**Task prompt:** Echo the records verbatim, covering the stretch from the start of the records through the line that contains "Screen dimensions: 295x422 coord(49,162)", with both ends included. Leave the pictures out of your answer.

Records of text and element pointing
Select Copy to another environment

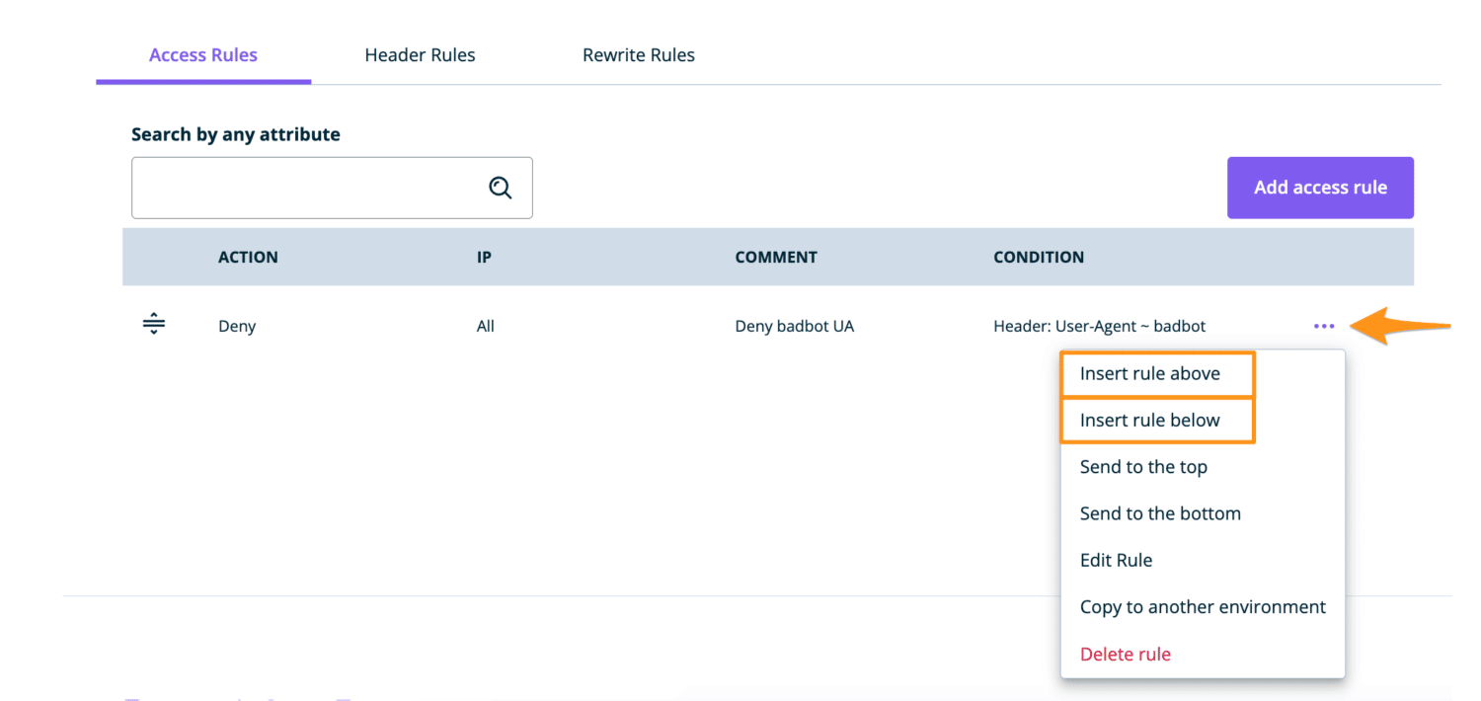(x=1203, y=606)
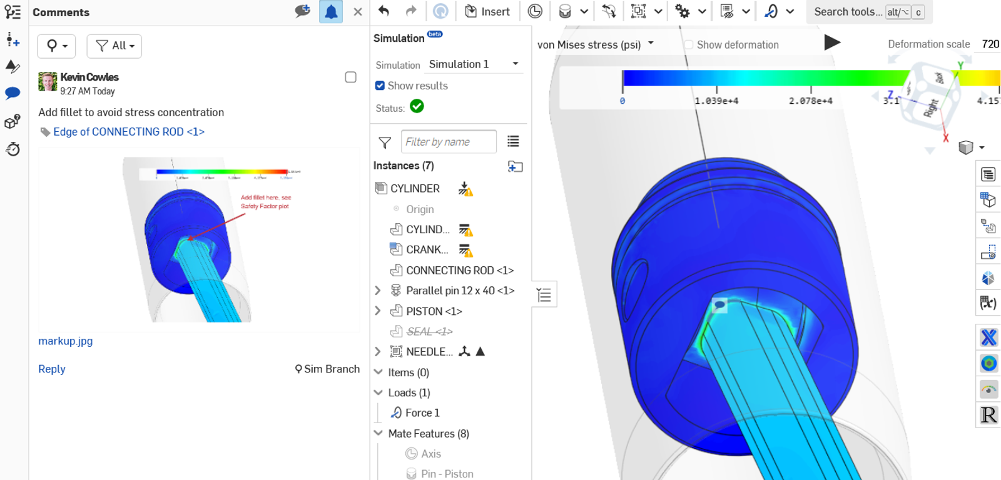1001x480 pixels.
Task: Play the deformation animation
Action: click(x=831, y=43)
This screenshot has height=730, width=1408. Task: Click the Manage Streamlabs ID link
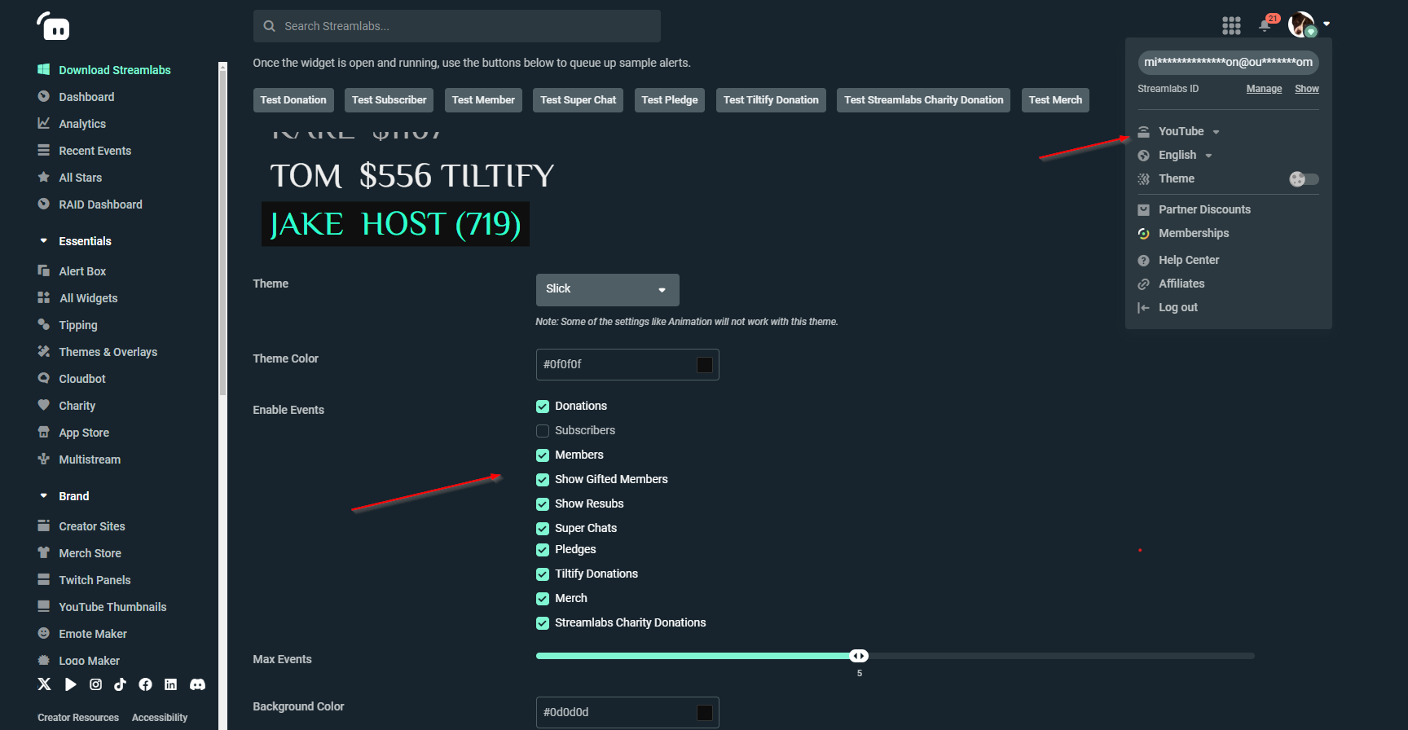(1264, 89)
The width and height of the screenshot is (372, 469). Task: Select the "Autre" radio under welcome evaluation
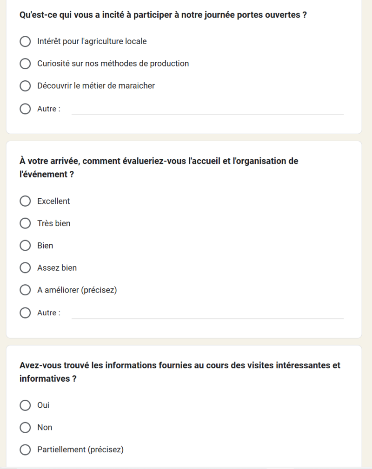(x=25, y=313)
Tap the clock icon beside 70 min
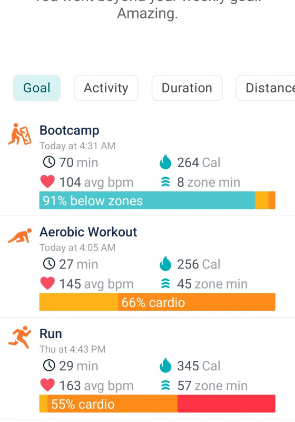Screen dimensions: 295x422 coord(49,162)
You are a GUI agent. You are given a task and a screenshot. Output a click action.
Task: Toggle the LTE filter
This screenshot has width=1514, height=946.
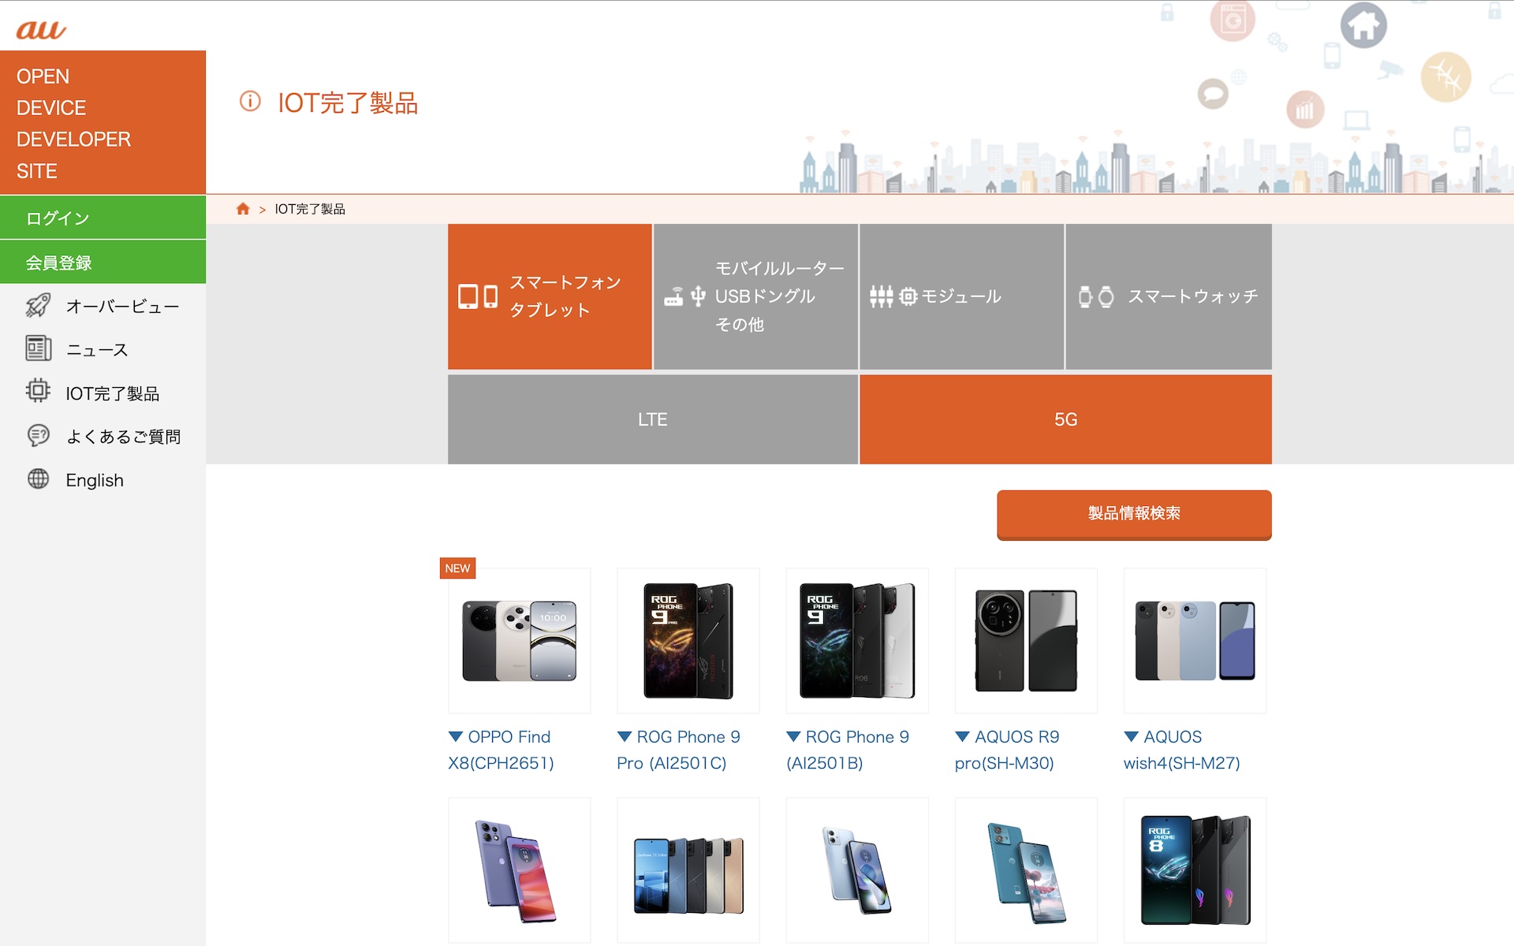(652, 419)
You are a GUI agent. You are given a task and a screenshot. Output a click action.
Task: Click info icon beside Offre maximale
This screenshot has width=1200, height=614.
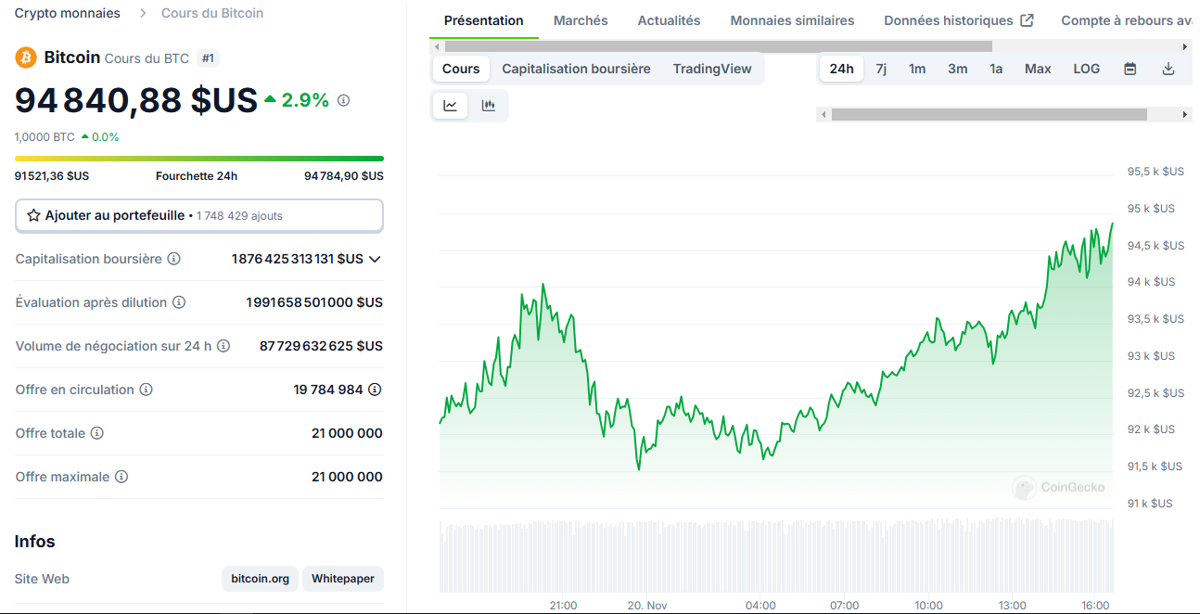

**Result:**
Select Copy to another environment

(x=1203, y=606)
1001x480 pixels.
Task: Play the deformation animation
Action: click(x=831, y=43)
This screenshot has height=730, width=1408. Task: Click the Manage Streamlabs ID link
(1264, 89)
The width and height of the screenshot is (372, 469). Task: Select the "Autre" radio under welcome evaluation
(x=25, y=313)
Tap the clock icon beside 70 min
Screen dimensions: 295x422 coord(49,162)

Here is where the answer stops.